В это время мы жили уже в нынешней квартире. Тесниться не пришлось бы.
В день, когда они появились – без звонка, кстати, к нам, заранее предупредив, зашёл Володя Овчинцев с гитарой и подругой. Мы всегда радовались ему. Светлый, весёлый, деликатный – он умел создать праздник своим присутствием. Принёс гостинцы, сел без церемоний к скромному столу, шутил, пел что-то под гитару, если память не изменяет – свою «Курортную любовь», и нам было хорошо. Тут и пришли моя Ира Дубровина и её Юрий Сергеев. Просто позвонили в дверь и сказали:
– А это мы!
Восторги, поцелуи – всё было. Была искренняя радость, но Юра тут же убежал на встречу с казачьим атаманством Волгограда. Что-то в Ире настораживало меня: чужие глаза, начёсанная для антуража коса венком вокруг головы, блузка с баской на казачий манер – нелепая на похудевшей, но всё ещё очень крупной Ириной фигуре. Ей хотелось выглядеть под него, своего атамана – смешно, конечно!
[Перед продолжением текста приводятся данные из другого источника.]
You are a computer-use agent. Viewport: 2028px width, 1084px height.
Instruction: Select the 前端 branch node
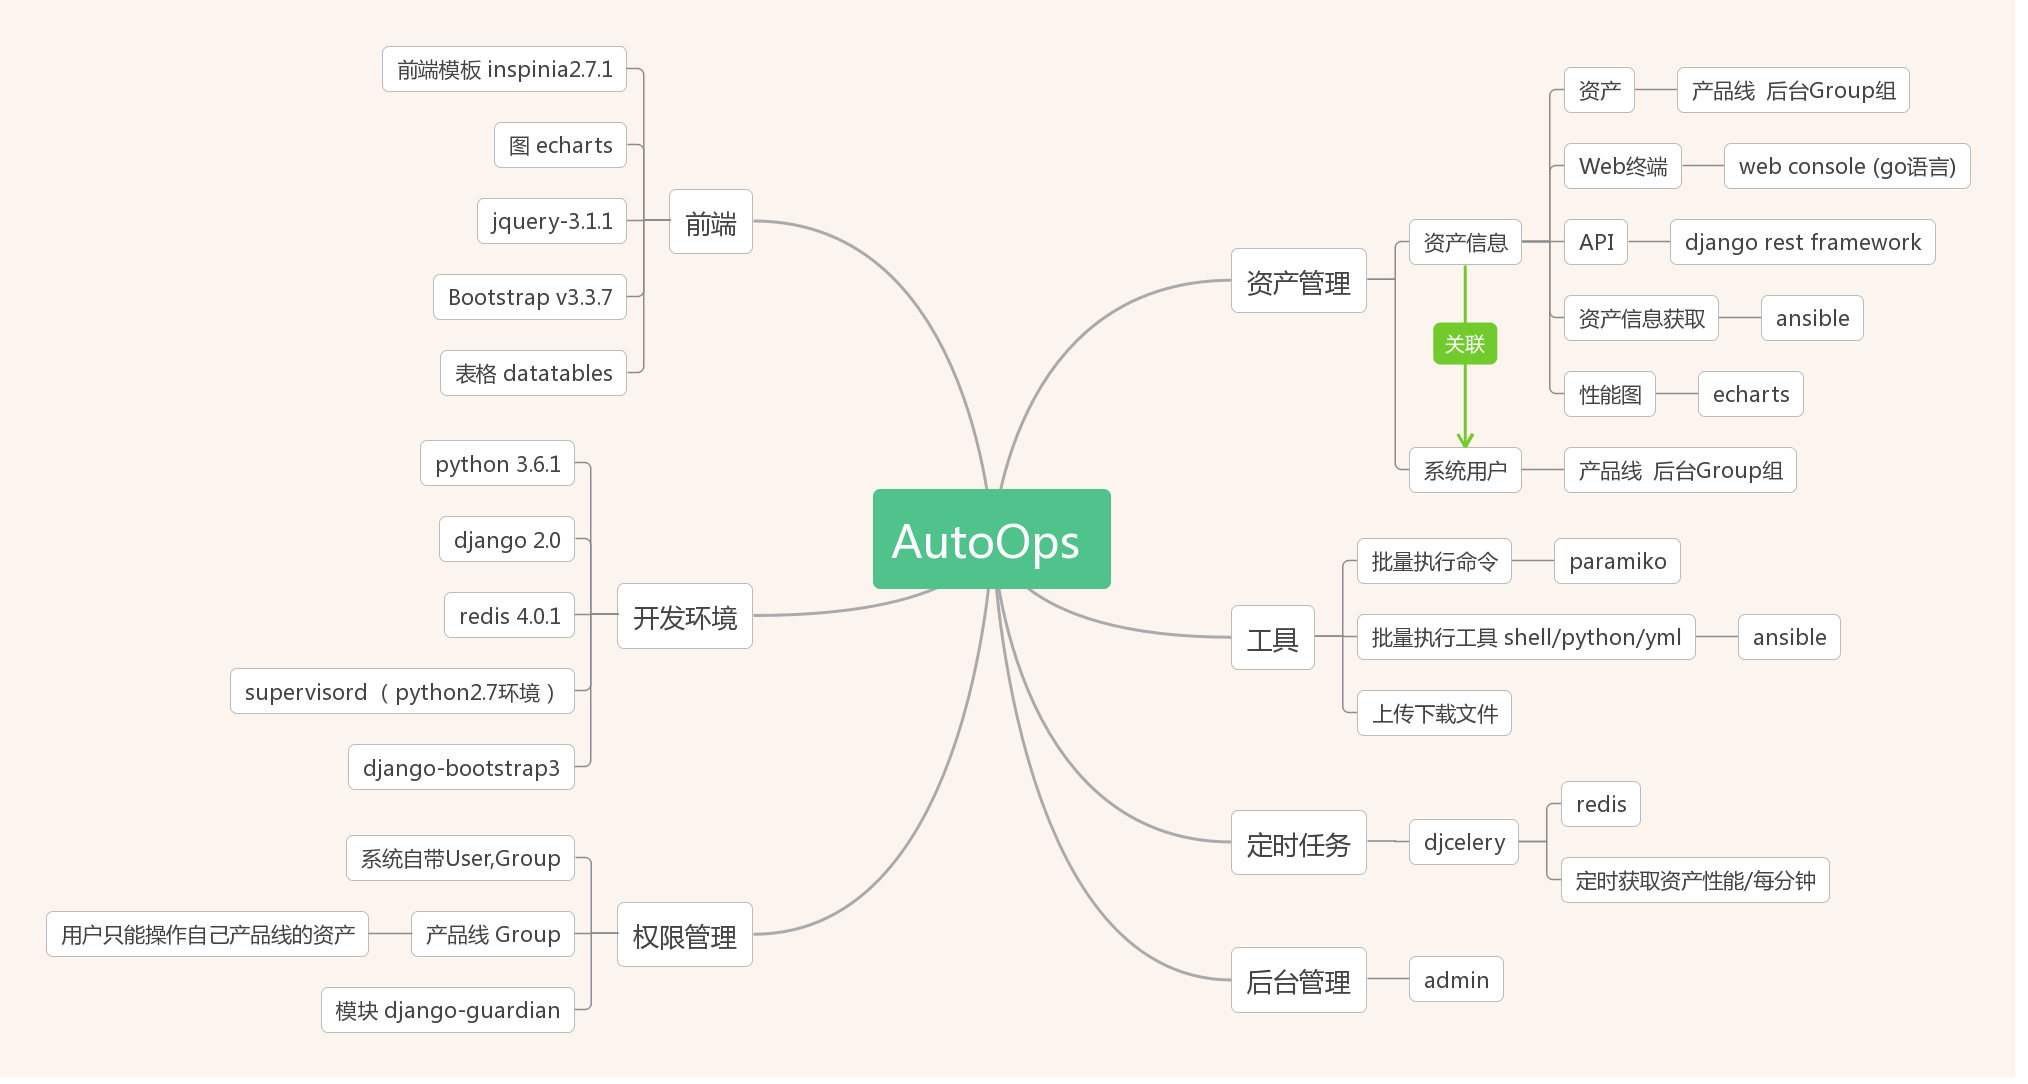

Присоединиться к нам она отказались:
– Я буду ждать Юру. Можно пока полежу немного?
Наше тихое застолье было нарушено, потеряло интимность. Часа через полтора в дверь позвонили. Пришёл Сергеев, а с ним человек пять казаков в фуражках и портупеях. Я опешила.
– Юра, надо было предупредить, что ты придёшь не один. У меня гости, свои разговоры. Если согласны на чай – заходите.
– Хочешь сказать, мои друзья тебе не ко двору? – весьма агрессивно заявил бесцеремонный гость. И совсем уж громким голосом: – Ира, собирайся! Пойдём в гостиницу!
Ушли, бросив холодное «пока» на прощанье. А я и не очень-то расстроилась. Хотя… побыть, поговорить с Ирой мне очень хотелось.
Через какое-то время снова звонок в дверь. Открываю – на пороге атаман волгоградского округа Бирюков Александр Алексеевич.
– Простите, я немного опоздал. А где остальные?
– В гостиницу ушли, Александр Алексеевич. От чая отказались.
– Ну что ж, пойду догонять.
Мои гости сразу повеселели. Володя Овчинцев не смог скрыть удивления:
– Татьяна, а ты с характером! Не стала прогибаться под нахала и правильно сделала. А Сергеев-то каков! Чуть что – и в штопор!
– Перед Бирюковым неудобно…
– Он умный человек, поймёт.
Такая вот история!
Позже я написала Ире письмо, отправила наши новые книги, но ответа не последовало. Мои объяснения с извинением, считай, не были приняты. Вольному воля! Но, ей-богу, лучше бы я тогда приняла этих казаков! Как ни раскладывай пасьянс – итог неутешительный! Не зря мне крёстная всегда говорила: «Сначала подумай, а потом сделай».
– Ира! – кричу я «через тысячи нас разделяющих вёрст», – будь счастлива!